Blood Res. 2022 Aug 3. doi: 10.5045/br.2022.2022057. Online ahead of print.
ABSTRACT
BACKGROUND: The pathophysiology underlying primary adult immune thrombocytopenic purpura (ITP) has not yet been identified. However, many mechanisms affect the immune system, causing defective tolerance to self-platelets and megakaryocytes. Cluster of differentiation 40 (CD40) contributes to both humoral and cell-mediated immune responses.
METHODS: This case-control study was conducted to detect rs4810485G>T and rs1883832C>T polymorphisms of CD40 in Egyptian patients with persistent/chronic ITP to clarify their possible association with chronic disease evolution. This study included 50 patients with persistent/chronic ITP and 50 healthy controls. Genotyping was performed using the polymerase chain reaction-restriction fragment length polymorphism technique.

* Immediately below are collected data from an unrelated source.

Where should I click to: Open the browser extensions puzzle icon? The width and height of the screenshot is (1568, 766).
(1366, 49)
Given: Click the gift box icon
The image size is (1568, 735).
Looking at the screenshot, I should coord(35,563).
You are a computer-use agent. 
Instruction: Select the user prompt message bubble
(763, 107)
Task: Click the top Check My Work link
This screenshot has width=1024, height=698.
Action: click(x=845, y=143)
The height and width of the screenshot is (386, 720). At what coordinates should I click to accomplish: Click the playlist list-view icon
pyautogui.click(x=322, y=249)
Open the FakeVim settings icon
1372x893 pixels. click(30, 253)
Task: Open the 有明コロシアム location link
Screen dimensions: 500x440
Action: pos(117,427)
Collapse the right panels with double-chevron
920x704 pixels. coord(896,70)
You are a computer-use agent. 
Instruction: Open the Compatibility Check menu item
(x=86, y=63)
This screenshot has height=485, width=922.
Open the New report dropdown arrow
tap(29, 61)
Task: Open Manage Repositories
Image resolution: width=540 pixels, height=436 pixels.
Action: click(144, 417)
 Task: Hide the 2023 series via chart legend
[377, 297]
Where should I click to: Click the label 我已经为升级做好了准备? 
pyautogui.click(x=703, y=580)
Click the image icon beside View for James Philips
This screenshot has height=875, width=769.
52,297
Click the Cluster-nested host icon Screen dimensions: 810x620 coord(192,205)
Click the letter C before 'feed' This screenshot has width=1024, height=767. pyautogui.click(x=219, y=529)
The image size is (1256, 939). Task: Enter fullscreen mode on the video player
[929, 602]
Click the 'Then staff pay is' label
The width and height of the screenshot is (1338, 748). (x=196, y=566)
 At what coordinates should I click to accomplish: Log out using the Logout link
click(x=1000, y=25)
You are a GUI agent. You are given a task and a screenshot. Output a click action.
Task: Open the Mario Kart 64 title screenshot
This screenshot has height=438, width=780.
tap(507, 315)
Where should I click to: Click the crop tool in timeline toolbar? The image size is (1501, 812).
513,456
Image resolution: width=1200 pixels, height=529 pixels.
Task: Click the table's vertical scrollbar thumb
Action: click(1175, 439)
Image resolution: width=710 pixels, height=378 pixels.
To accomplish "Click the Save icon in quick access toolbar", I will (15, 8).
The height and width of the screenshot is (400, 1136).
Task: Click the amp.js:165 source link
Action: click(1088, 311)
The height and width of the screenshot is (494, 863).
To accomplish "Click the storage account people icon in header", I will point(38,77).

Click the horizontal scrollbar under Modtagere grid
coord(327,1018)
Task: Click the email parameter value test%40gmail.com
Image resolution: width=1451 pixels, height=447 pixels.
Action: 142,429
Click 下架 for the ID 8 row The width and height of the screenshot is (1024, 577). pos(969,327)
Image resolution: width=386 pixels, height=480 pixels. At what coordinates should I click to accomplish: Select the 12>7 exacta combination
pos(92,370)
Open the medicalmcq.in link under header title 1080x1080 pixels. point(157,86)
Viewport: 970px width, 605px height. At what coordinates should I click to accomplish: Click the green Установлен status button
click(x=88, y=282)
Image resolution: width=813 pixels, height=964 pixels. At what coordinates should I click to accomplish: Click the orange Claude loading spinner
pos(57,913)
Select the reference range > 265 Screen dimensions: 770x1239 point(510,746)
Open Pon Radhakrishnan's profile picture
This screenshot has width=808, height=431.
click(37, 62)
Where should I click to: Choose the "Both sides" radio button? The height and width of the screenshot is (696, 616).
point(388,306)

RESULTS: Genotyping of rs1883832 and rs4810485 revealed no statistically significant differences between the two groups. However, combined gene polymorphism genotyping showed a statistically significant difference between the two groups (P<0.01).
CONCLUSION: Our results indicate a strong association between the combined polymorphism of both genes and susceptibility to developing ITP among adult Egyptian patients. Targeting this pathway using novel therapeutic approaches is promising.
PMID:35920091 | DOI:10.5045/br.2022.2022057